Scholarly Communication 101: Improving data literacy

For several months now, I've been seriously toying with the idea of creating a set of materials to help scholars increase their "data literacy".  This issue is an important one for FORCE11, as the ability to make data readily available is one of the core drivers of advances in scholarly communication.  Surely, you might ask, scholars understand data.  Don't scientists generate and work with data all the time?  Yes, they surely do.  Biologists in particular are data generating machines.  But traditionally, scholars haven't published the actual data;  rather, they publish papers about their data.  The raw or derived data on which their results and analysis are based are rarely provided. 

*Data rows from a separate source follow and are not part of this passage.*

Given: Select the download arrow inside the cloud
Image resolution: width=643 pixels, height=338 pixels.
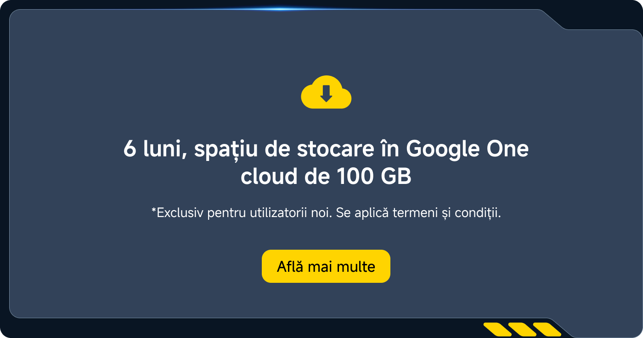Looking at the screenshot, I should click(326, 94).
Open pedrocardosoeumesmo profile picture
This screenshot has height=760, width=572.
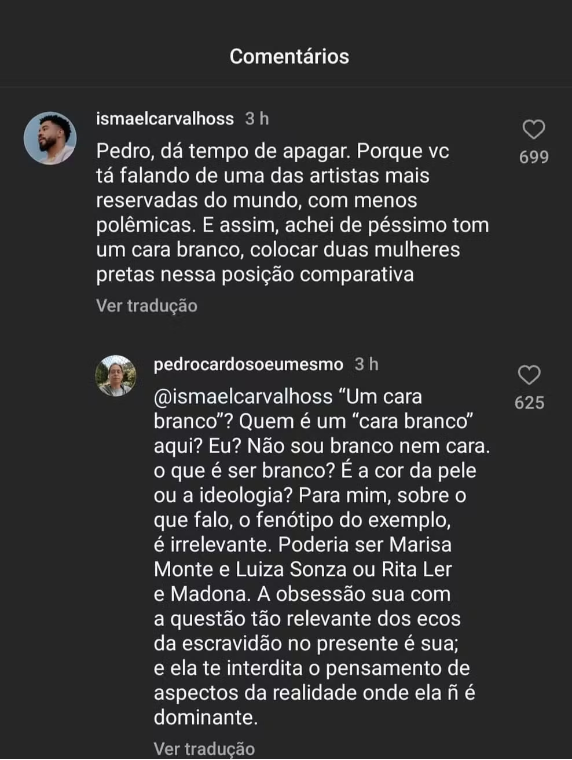pyautogui.click(x=116, y=376)
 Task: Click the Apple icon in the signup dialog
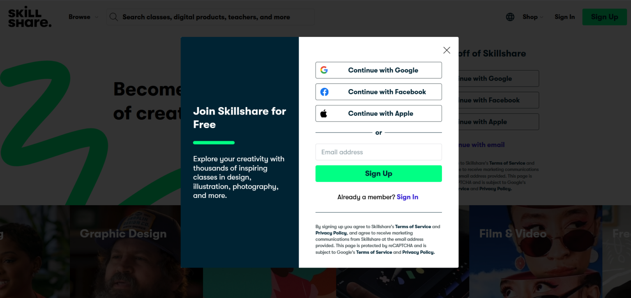(325, 113)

We know from all the activities reported via FORCE11 that this situation is changing rapidly.  We've seen a plethora of platforms and iniatives designed to promote publication and sharing of research data.  But making data available and making them available in a form where they can be reused are not the same thing.  For example, in a project where we at the Neuroscience Information Framework were charged with extracting gene expression information from tables and supplementary materials, we found examples where a supplementary table was provided as a jpeg.  In other words, the supplemental table giving us the data, was a picture of numbers.  Pictures of numbers may be useful to a human, but not a computer.  For them to be useful to a computer, they have to be encoded as numbers.  The same thing for text.  Have you ever opened a pdf and found that you couldn't copy the text?  The only way to copy it in that case is to take a screenshot.  However, if you run the text through an optical charcter reader (OCR), it gets encoded as text and your computer allows you to perform operations that are appropriate to text:  cut, copy, paste, spell check, etc.

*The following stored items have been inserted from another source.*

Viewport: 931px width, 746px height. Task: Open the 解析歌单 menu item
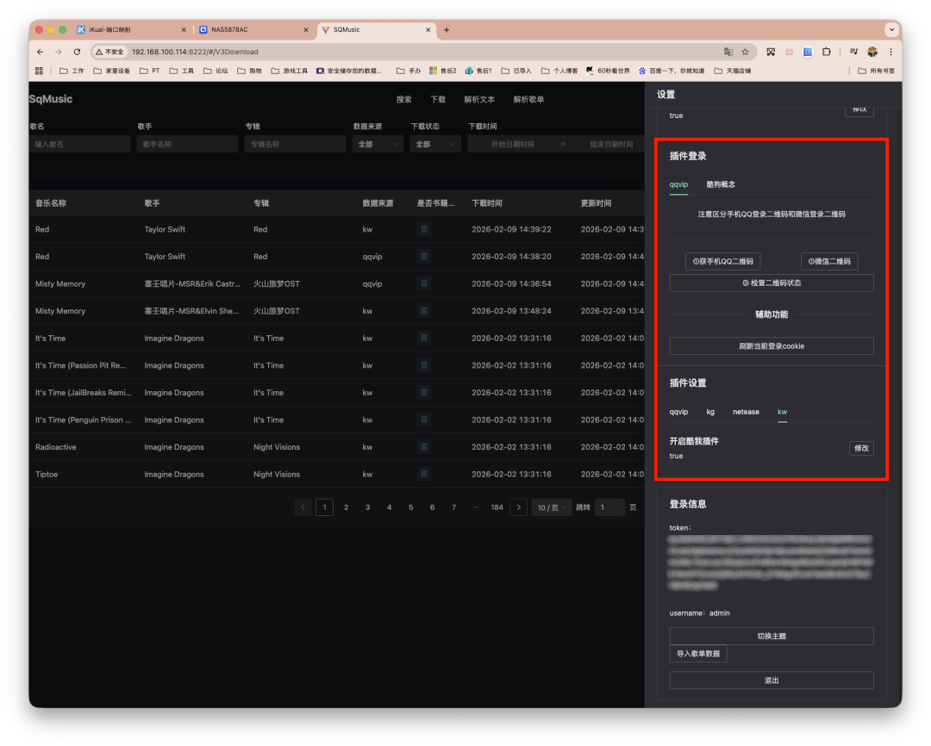coord(528,99)

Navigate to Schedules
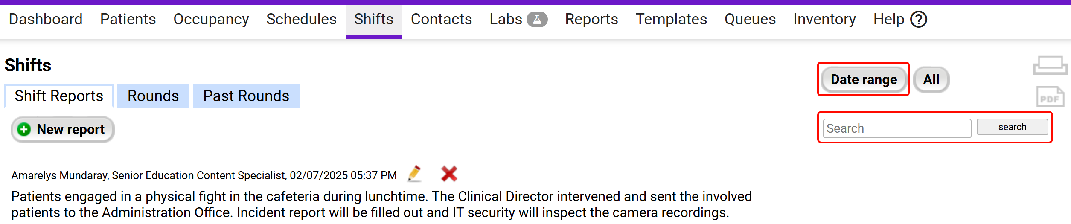(x=301, y=20)
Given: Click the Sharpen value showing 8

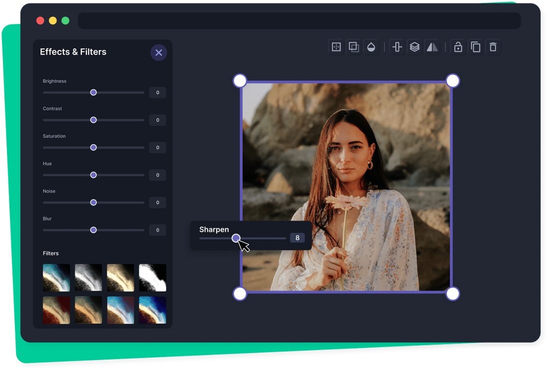Looking at the screenshot, I should [297, 238].
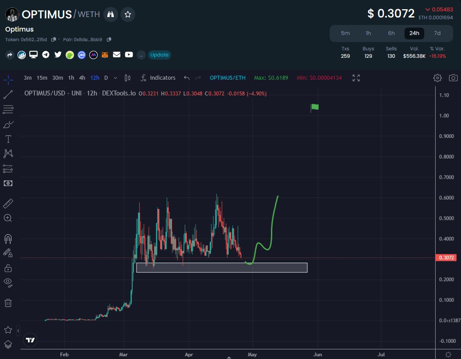The width and height of the screenshot is (461, 359).
Task: Select the XABCD pattern tool
Action: coord(8,153)
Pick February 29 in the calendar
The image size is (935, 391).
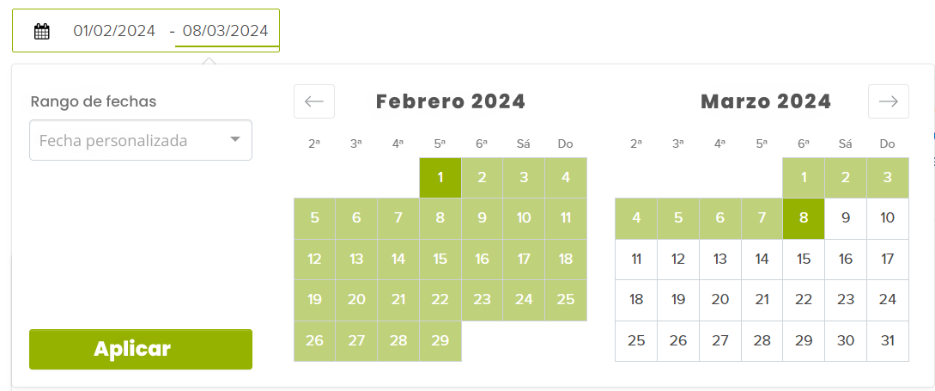click(x=440, y=340)
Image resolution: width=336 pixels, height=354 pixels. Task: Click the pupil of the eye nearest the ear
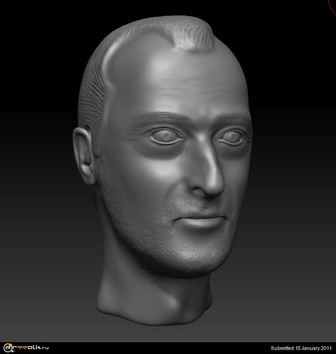[x=165, y=136]
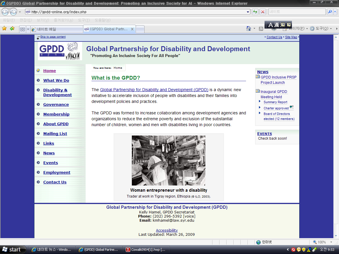The width and height of the screenshot is (339, 254).
Task: Open the Favorites star icon
Action: pos(4,28)
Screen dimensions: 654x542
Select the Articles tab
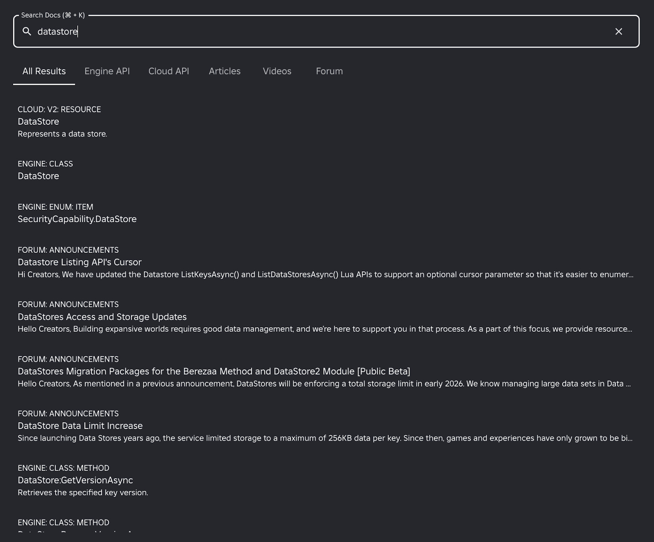coord(225,71)
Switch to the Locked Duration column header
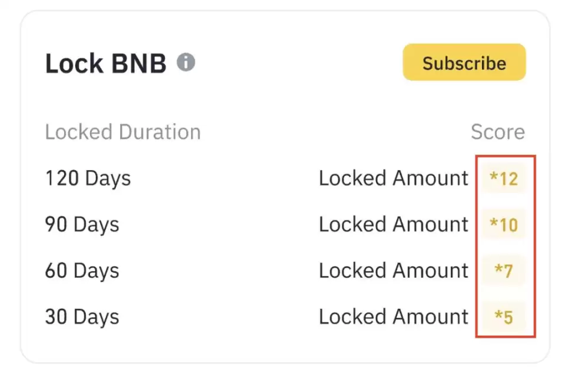The width and height of the screenshot is (572, 373). (122, 132)
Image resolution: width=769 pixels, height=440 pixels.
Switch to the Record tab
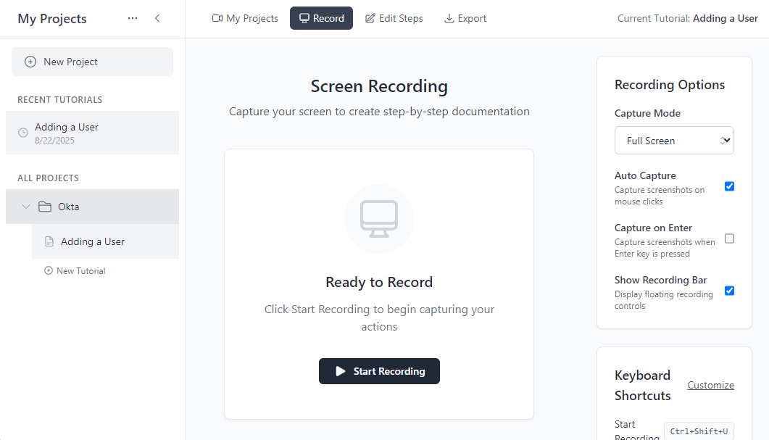pyautogui.click(x=321, y=18)
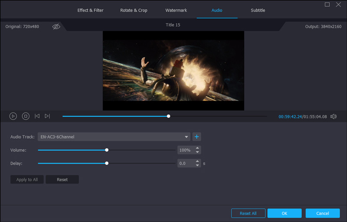Play the video preview
Screen dimensions: 347x222
13,116
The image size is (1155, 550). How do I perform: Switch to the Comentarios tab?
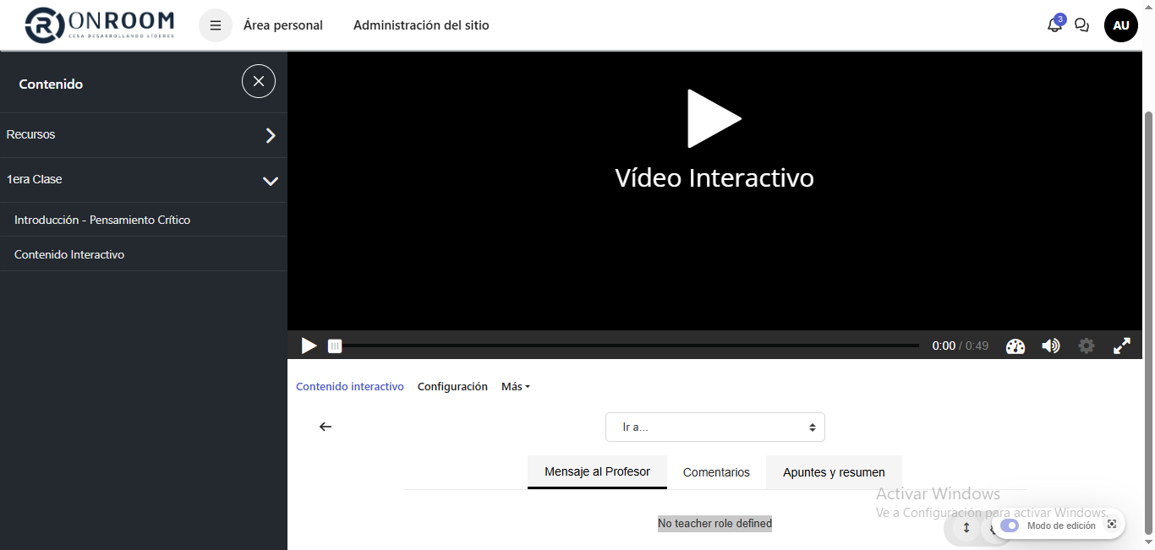(x=716, y=472)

In the supplemental material project, we found many more examples where it took considerable human effort to turn the data into something that could be used. Some of the problems were not as obvious as the jpeg.  For examples,  authors like to insert subheadings into the middle of tables.  We could extract the content using OCR, but subheadings screw up spreadsheets badly. 

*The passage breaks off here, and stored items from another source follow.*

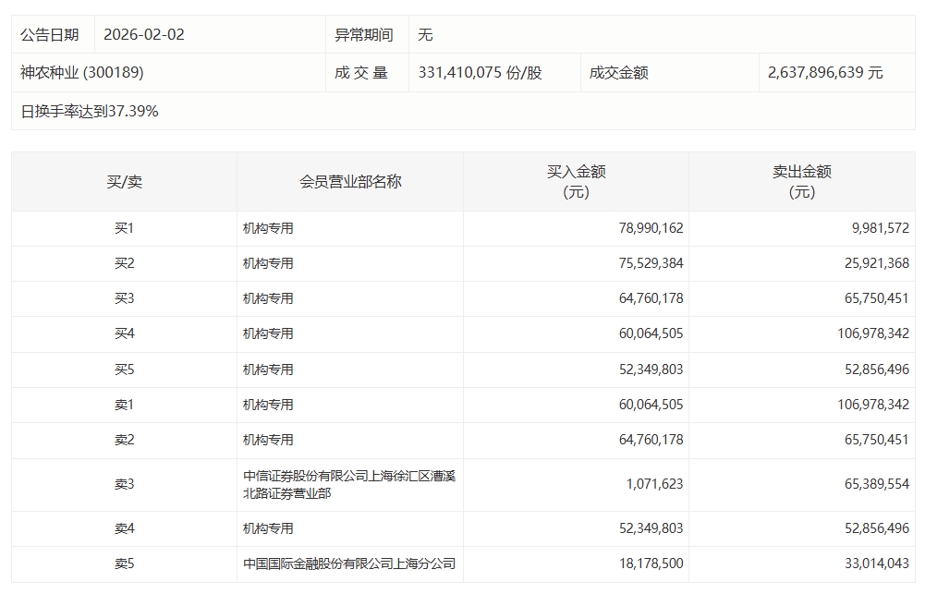The height and width of the screenshot is (606, 925).
Task: Click the announcement date 2026-02-02
Action: point(144,35)
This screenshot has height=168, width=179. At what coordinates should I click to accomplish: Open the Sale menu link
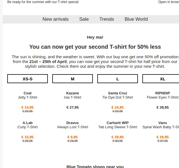tap(84, 19)
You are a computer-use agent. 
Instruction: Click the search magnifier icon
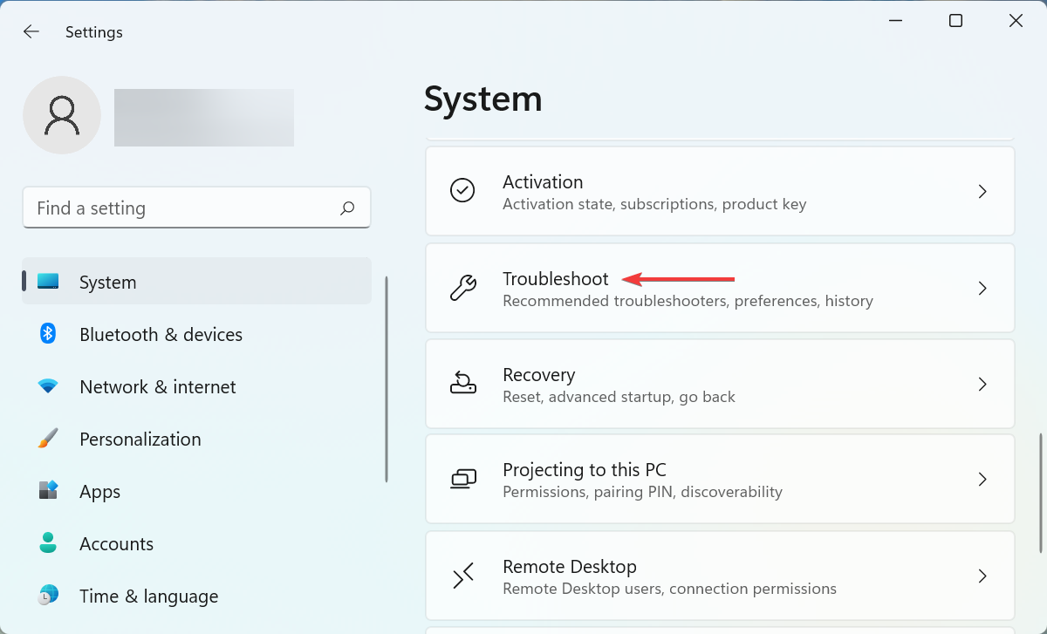347,208
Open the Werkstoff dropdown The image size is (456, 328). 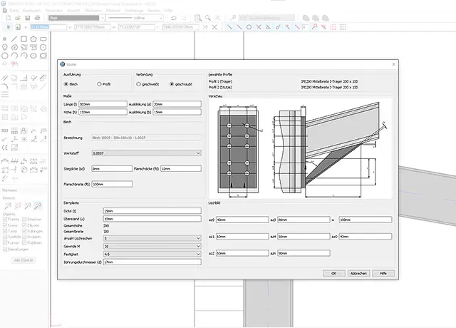point(146,153)
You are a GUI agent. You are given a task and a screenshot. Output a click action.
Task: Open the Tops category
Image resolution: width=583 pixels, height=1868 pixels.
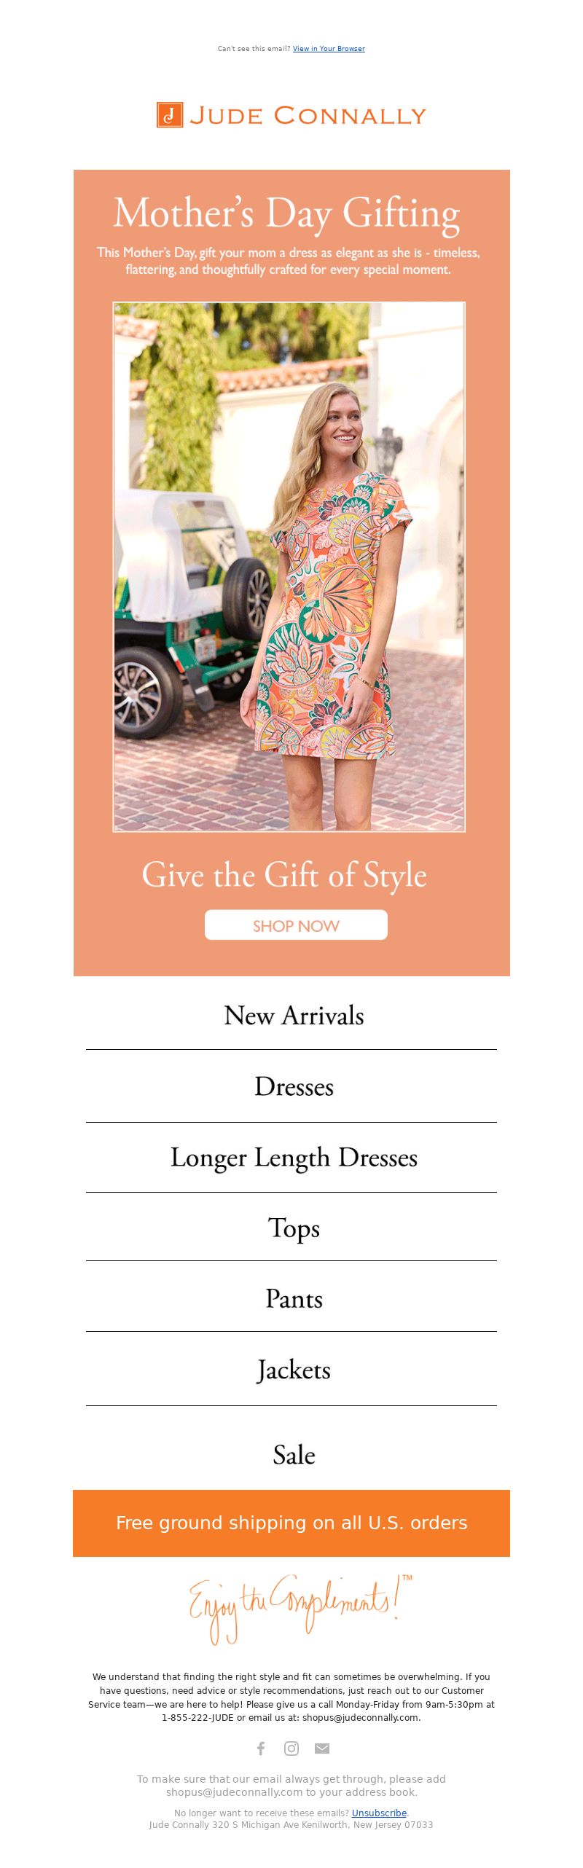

So that is why I thought that some tutorials on working with data, directed at non-computer scientists, were sorely needed.  Well, sometimes procrastinating saves you a lot of effort.  I don't have to write my tutorials, because the School of Data did that and a lot more.  School of Data is a project of the Open Knowledge Foundation designed to increase data literacy!  The current site provides information and on line courses geared towards non-data experts on working with data.  The current courses include data fundamentals, starting with What is Data? and other modules like basic data analytics.  It includes a glossary, where terms such as API are explained.  Most of the current content is geared towards and illustrated with spreadsheets, but future modules will be added for other platforms and for topics like visualizing networks.  If you've ever struggled with Excel or would like to know why data and formatting don't go together, this is a great website.